How to deal with tips (Treasury Inflation Protected Securities)

Greeting all. how does one deal with tips(Treasury Inflation Protected Securities) I know I pay taxes on the interest payments but do i pay the principal increase when? when the bond is due? or each year it increases? for info here more info on tips: unlike a traditional government bond, the principal and interest payments on TIPS adjust to track changes in inflation. Specifically, the principal and interest on TIPS are indexed to the CPI-All Urban Consumers (CPI-U) so that increases in consumer prices are directly translated into higher principal and interest payments on TIPS. For example, consider a $1,000 ten-year TIPS note with a 2.5% coupon in an environment of 4% annual inflation. Initially, the interest paid would be 2.5% of $1,000, or $25.00. But the principal on the TIPS note will adjust upward on a daily basis to match the inflation rate, reaching $1,480 (4% per year, compounded annually) at the end of 10 years.
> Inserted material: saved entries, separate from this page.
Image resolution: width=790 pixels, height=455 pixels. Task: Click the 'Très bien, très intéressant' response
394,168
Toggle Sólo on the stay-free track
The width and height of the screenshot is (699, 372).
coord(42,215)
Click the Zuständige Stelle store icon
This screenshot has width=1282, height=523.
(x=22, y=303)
Although the coupon rate on the TIPS note will remain fixed at

2.5%, the actual interest payments will also rise as the value of the principal increases; in the tenth year, the annualized interest payment will be 2.5% of the inflation-adjusted principal, or 2.5% of $1,480, which is $37.00. At maturity, the investor who purchased the TIPS note when it was issued for $1,000 will receive the inflation- adjusted principal of $1,480.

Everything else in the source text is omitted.